Aims:
The study aims to synthesize bioactive hybrid pharmacophores (thiazole ring and imidazo[2,1-b]thiazole system) by incorporating them to one biological assessment molecular system.
Background:
Literature survey revealed that various imidazo[2,1-b]thiazoles, thiazoles and hydrazones have powerful anti-mycobacterial activity.
Objective:
This study demonstrates the effectiveness of molecular hybridization and the scope for imidazo[2,1-b]thiazole-hydrazone-thiazoles to develop as promising anti-mycobacterial agents.
Method:
Several imidazo[2,1-b]thiazole–hydrazine-thiazoles 5a-g, 7a,b, 9a,b, 11a,b, 13, and 15a,b were generated using a molecular hybridization strategy and assessed against Mycobacterium tuberculosis (ATCC 25618) for their in vitro antituberculous activity.
Result:
Derivative 7b (MIC = 0.98 μg/mL) has shown the most promising anti-mycobacterial activity among the series tested.
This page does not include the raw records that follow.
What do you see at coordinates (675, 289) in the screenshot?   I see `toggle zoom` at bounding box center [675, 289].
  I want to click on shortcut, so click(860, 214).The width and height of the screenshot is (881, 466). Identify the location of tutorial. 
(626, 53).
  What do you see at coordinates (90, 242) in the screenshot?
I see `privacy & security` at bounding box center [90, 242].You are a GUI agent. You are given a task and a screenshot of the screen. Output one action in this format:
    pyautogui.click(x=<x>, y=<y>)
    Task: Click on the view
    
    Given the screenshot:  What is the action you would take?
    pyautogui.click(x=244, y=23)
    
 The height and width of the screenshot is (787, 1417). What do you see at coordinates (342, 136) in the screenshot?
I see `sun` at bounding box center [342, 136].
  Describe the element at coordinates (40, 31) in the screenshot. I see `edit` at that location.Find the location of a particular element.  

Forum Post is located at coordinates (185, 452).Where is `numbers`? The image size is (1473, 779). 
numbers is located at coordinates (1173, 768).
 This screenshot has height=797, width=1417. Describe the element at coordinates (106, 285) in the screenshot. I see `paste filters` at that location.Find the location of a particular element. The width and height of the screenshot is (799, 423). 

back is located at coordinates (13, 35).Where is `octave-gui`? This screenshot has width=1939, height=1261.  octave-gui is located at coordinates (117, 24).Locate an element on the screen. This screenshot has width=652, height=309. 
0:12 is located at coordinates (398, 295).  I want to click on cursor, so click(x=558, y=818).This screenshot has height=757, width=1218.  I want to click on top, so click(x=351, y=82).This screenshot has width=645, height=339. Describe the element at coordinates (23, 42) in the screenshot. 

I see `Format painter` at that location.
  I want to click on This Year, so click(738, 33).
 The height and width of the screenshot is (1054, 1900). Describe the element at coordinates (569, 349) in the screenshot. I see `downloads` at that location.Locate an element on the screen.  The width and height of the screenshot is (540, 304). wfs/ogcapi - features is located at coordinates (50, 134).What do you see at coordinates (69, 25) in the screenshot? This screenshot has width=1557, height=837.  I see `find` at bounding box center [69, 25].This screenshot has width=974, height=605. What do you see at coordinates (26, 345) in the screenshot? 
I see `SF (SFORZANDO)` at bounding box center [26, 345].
Brief structure-activity relationship studies found that the thiazole of chlorophenyl or pyridine or coumarin had a significant relation with the anti-mycobacterial activity.
Conclusion:
Promising anti-mycobacterial activity of compound 7b compared with reference drug suggests that this compound may contribute as a lead compound in search of new potential anti-mycobacterial agents.